Copy the items from the start through the line holding "y-tick-label: Embedded form", inclusive, with "screenshot" replaced by "screen capture" and nothing else changed. Leave the pictures out.
== Segment start ==
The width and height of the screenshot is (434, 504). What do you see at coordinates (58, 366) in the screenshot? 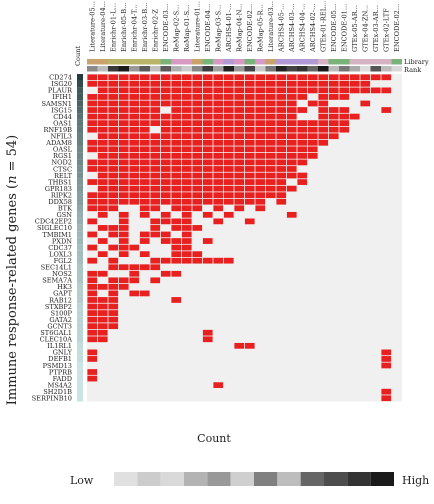
I see `row-label: PSMD13` at bounding box center [58, 366].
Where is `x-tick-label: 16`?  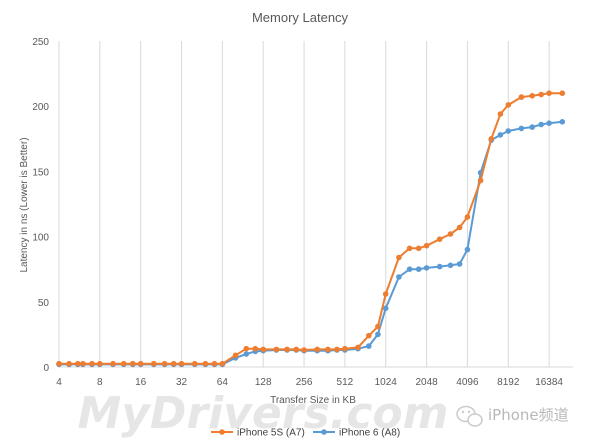
x-tick-label: 16 is located at coordinates (141, 382).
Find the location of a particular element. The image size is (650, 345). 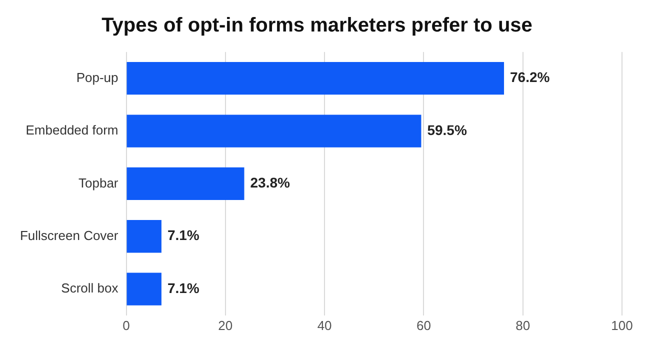

y-tick-label: Embedded form is located at coordinates (72, 130).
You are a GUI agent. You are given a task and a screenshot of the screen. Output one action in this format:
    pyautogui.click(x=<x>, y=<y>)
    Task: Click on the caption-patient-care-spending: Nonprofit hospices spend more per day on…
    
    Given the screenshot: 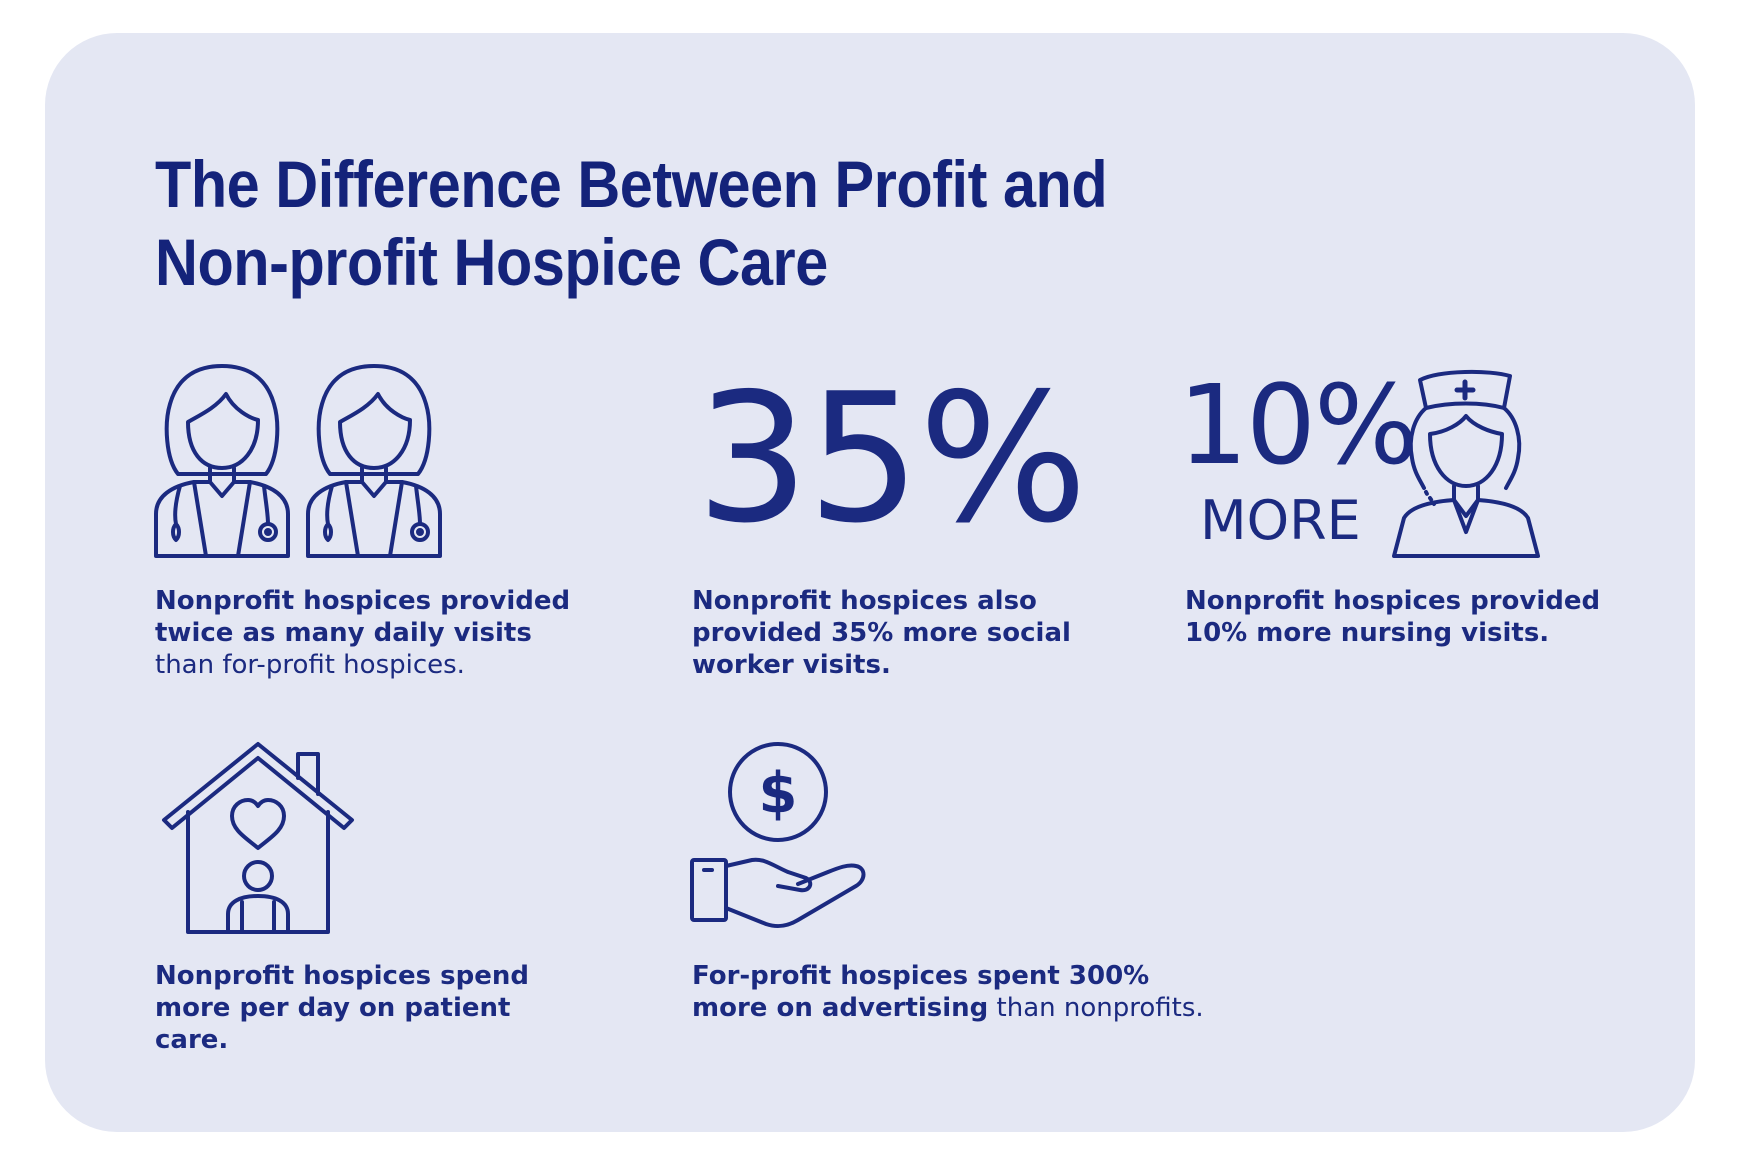 What is the action you would take?
    pyautogui.click(x=342, y=1008)
    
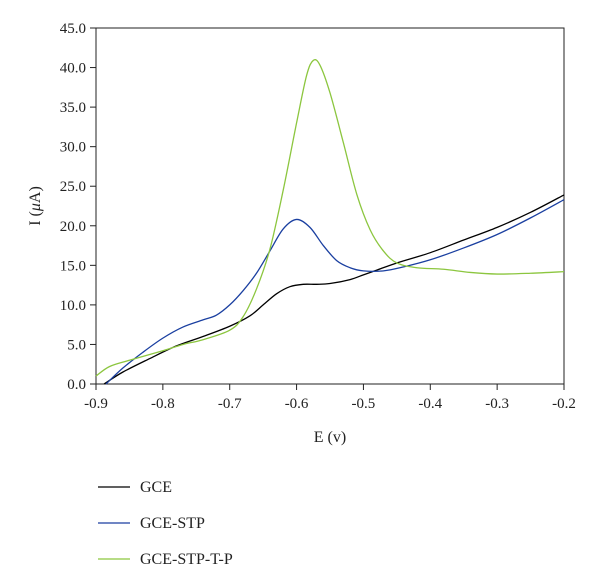 The image size is (600, 583). Describe the element at coordinates (230, 404) in the screenshot. I see `x-tick-label: -0.7` at that location.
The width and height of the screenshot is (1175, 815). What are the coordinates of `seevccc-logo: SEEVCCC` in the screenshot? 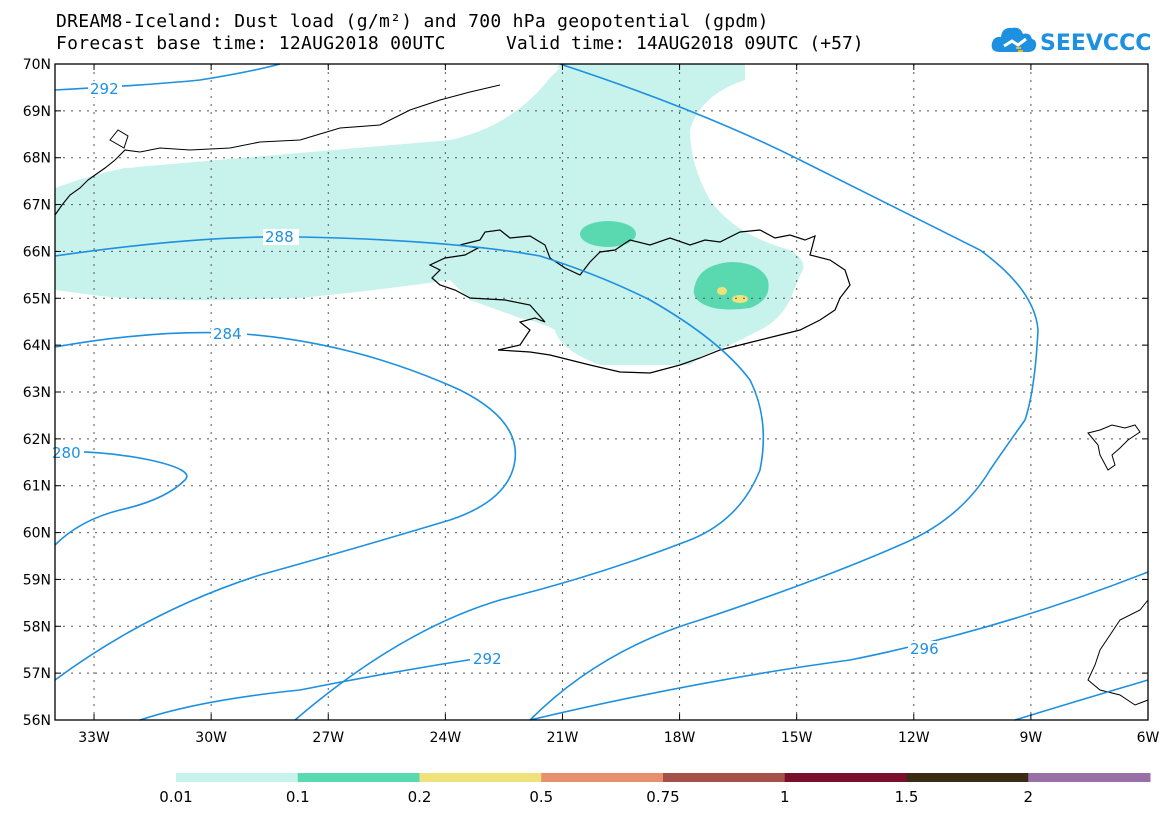 It's located at (1070, 40).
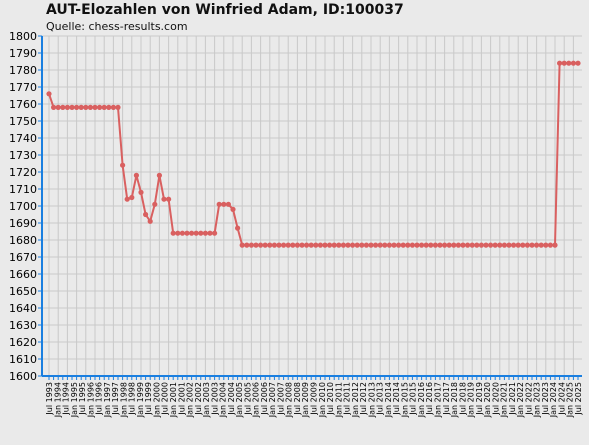  Describe the element at coordinates (124, 400) in the screenshot. I see `x-tick-label: Jan 1998` at that location.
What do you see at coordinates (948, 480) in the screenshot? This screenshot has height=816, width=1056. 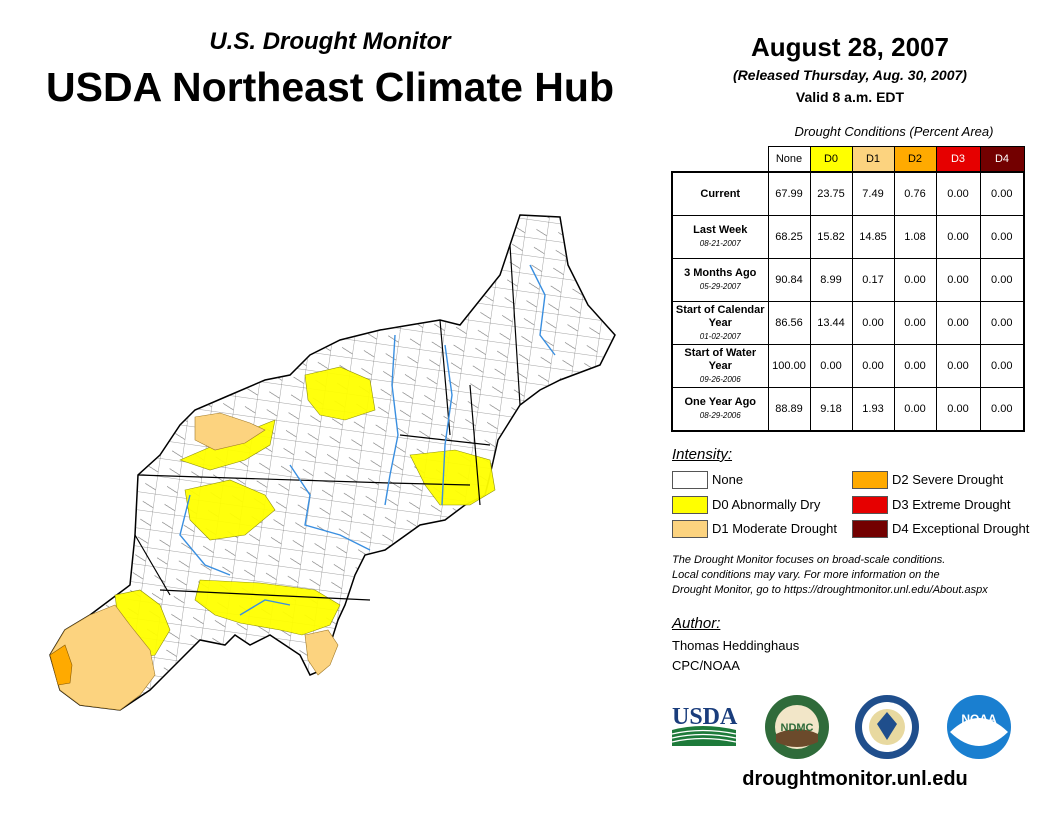 I see `legend-label-d2: D2 Severe Drought` at bounding box center [948, 480].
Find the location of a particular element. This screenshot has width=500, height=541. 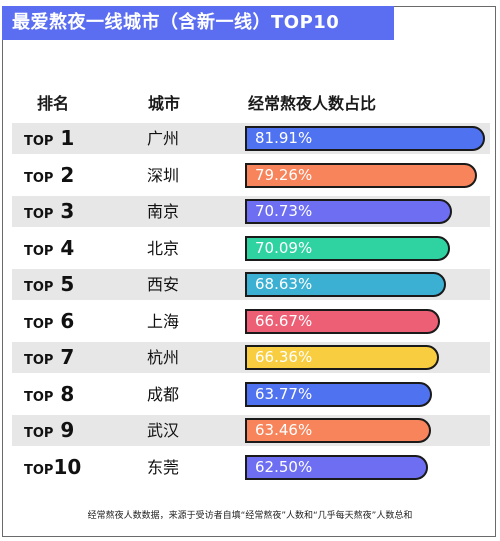

city-label: 成都 is located at coordinates (164, 394).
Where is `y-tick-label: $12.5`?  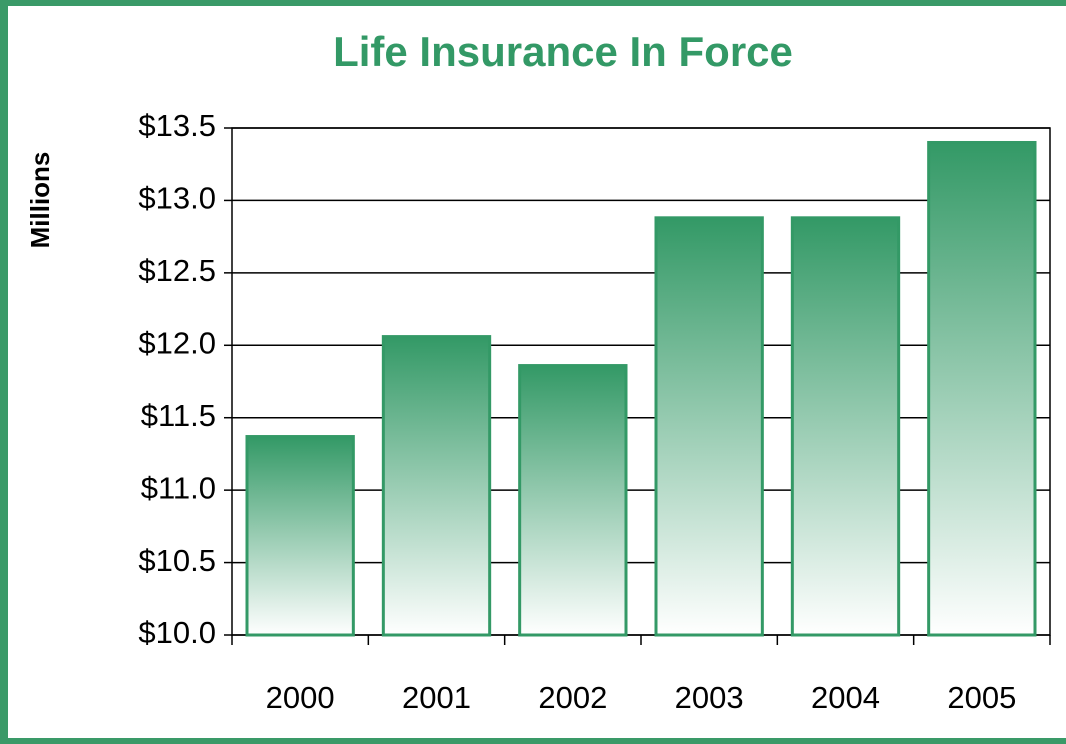 y-tick-label: $12.5 is located at coordinates (177, 270).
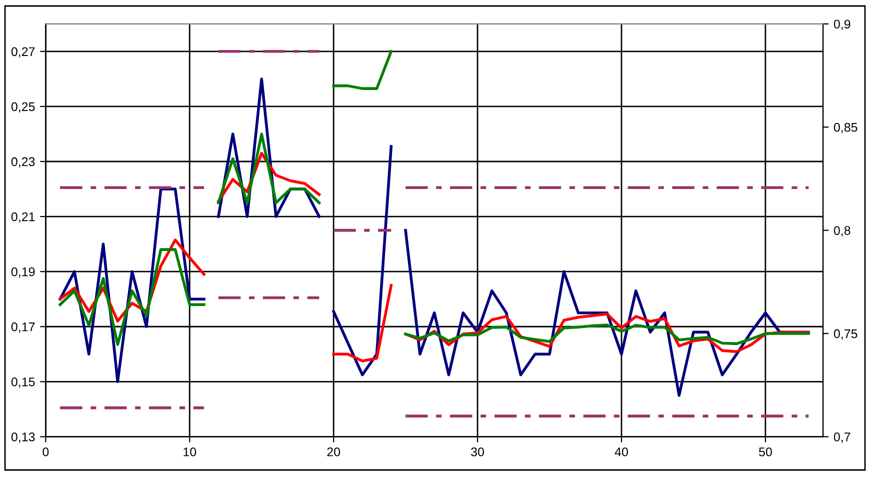  I want to click on y-tick-label: 0,15, so click(23, 382).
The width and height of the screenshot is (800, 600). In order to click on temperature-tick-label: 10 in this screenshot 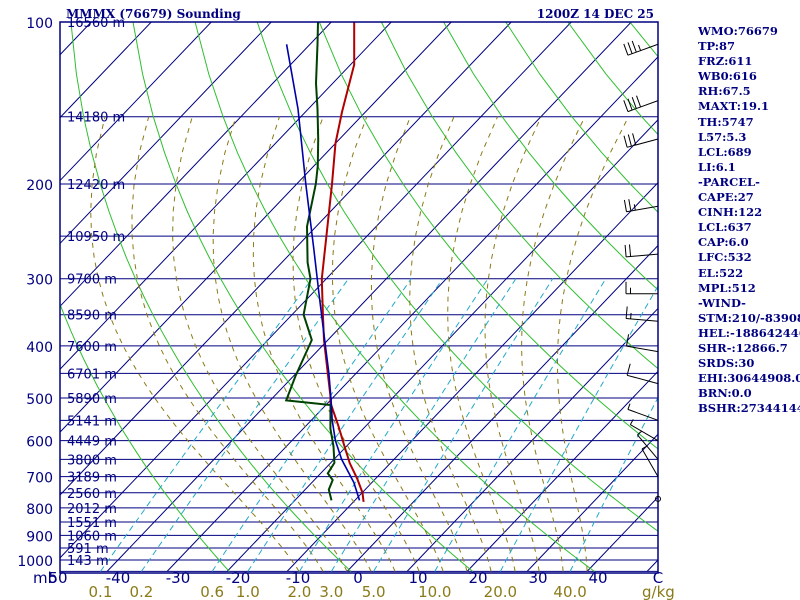, I will do `click(418, 578)`.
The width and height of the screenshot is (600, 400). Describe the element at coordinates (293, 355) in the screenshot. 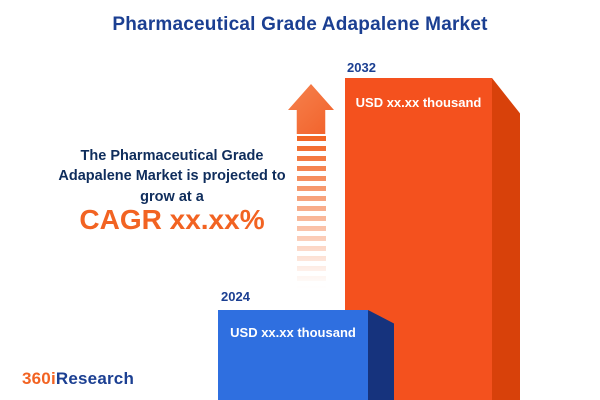

I see `bar-2024` at that location.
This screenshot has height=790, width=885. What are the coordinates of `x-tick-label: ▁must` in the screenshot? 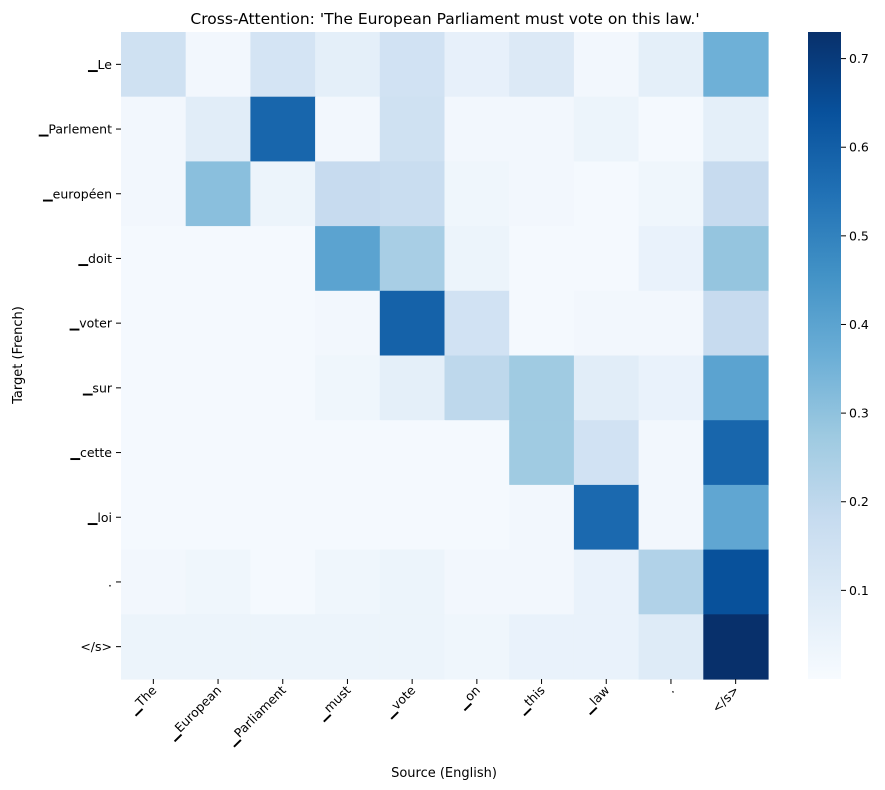 It's located at (334, 702).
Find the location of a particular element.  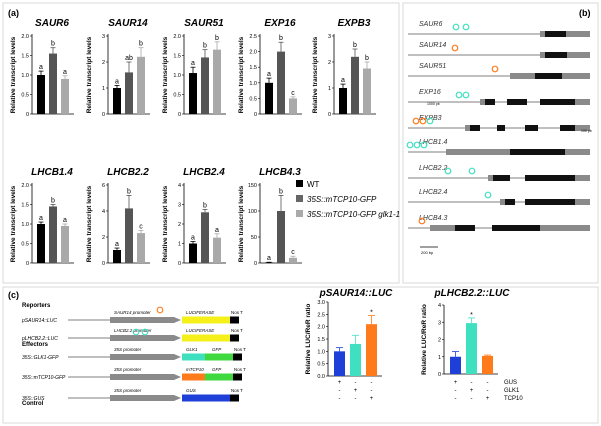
== Segment end ==
▶ _Response to the exercise_:
The width and height of the screen capture is (434, 504). What do you see at coordinates (58, 366) in the screen capture? 
I see `row-label: PSMD13` at bounding box center [58, 366].
Where is `x-tick-label: 16`?  
x-tick-label: 16 is located at coordinates (141, 382).
Find the location of a particular element. The image size is (650, 345). 

y-tick-label: Embedded form is located at coordinates (72, 130).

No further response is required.